Women’s Equality Day on August 26 presents an opportunity to celebrate the achievements of the women’s rights activists from years gone by and also shine a light on some of the challenges that women are currently facing as they seek equal status.
There’s no doubt that women have often been treated in a somewhat draconian manner. To highlight that fact we’re going to travel back to the 1980s and look at some things women still weren’t allowed to do in every U.S state at the start of the decade.
This was less than 40 years ago…
Tell their husband they don’t want to have sex.
This may be difficult to believe, but sadly it’s true. It wasn’t until 1993 that all 50 states criminalized spousal rape.

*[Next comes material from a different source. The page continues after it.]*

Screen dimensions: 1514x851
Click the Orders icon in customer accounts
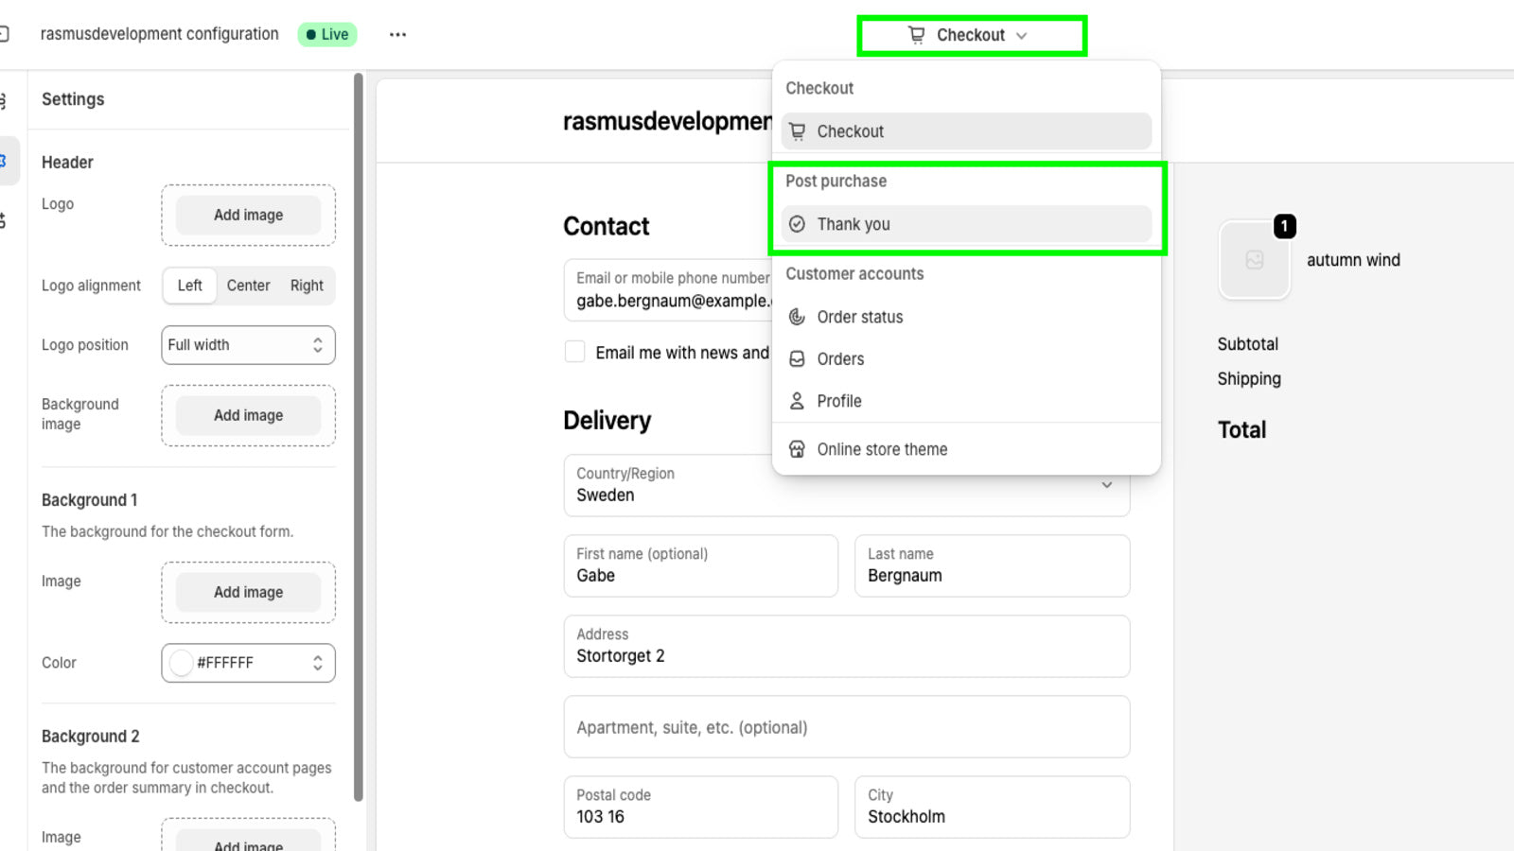tap(796, 359)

Prior to that, husbands in some states didn’t need consent. Just let that sink in for a second.
Be judged equally for health insurance.
Sex discrimination was outlawed in health insurance in 2010. That’s right, just ten years ago.
Serve in combat
The Pentagon didn’t lift the military’s official ban on women in combat until 2013. Previously a ban preventing women from serving in combat had been introduced in 1994, that’s despite women making up approximately 14% of the U.S military.

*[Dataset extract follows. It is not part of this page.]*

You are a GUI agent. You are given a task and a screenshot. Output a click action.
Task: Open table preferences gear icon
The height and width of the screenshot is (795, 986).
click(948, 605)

Get an Ivy League education.
Eight different schools make up the Ivy League and it wasn’t until 1983 that Columbia College became the last of the schools to start admitting women. It’s not as though Columbia College was simply straggling miles behind the pack, either, for example, Yale College was for men only until the class of 1973 and Harvard was 1977.
Get a business loan without a man cosigning it.

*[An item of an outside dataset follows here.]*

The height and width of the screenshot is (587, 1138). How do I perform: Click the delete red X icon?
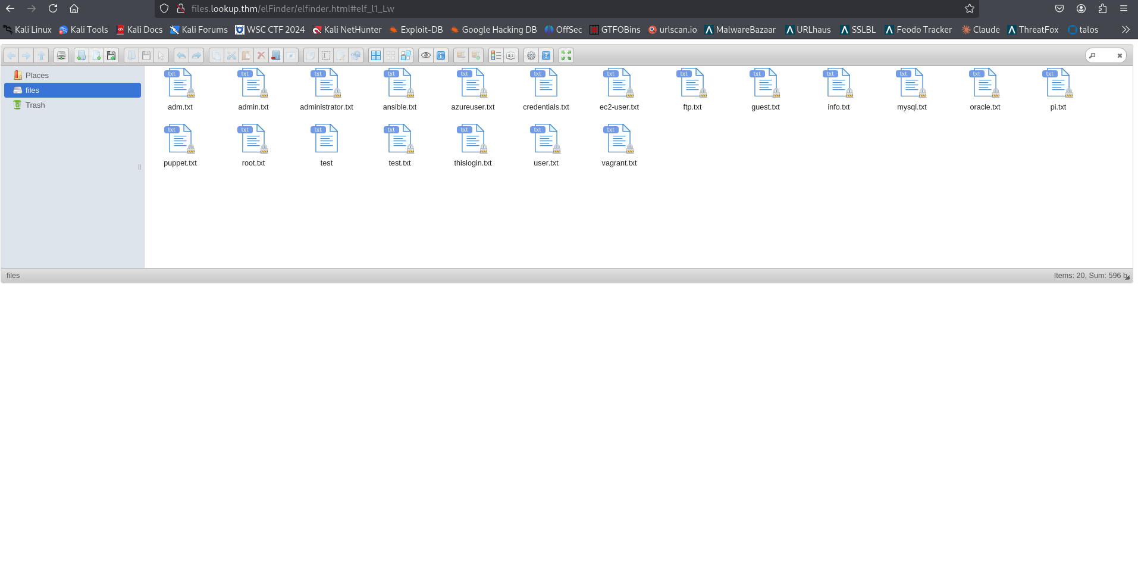tap(261, 55)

Prior to the introduction of the Women’s Business Ownership Act in 1988, numerous states required women to have a man cosign for their business loan. This law meant that women no longer needed to enlist the help of a man to set up their own business.
Take guaranteed maternity leave
Only after the Family Medical Leave Act was passed in 1993 were women were legally guaranteed maternity leave. This still doesn’t guarantee any money in the bank, however, as the act only guarantees unpaid leave and even today numerous women don’t meet the criteria to qualify.
Breastfeed in public
As recently as 2018 women weren’t able to legally breastfeed in public in all 50 states. Until then Utah and Idaho offered no legal guarantees to nursing mothers.
Pretty shocking, eh? If we were to go back a decade further then it would be even more shocking. At the start of the 1970s women couldn’t get a credit card, could get fired for being pregnant, couldn’t serve on a jury in some states, and many weren’t allowed to take a birth control pill.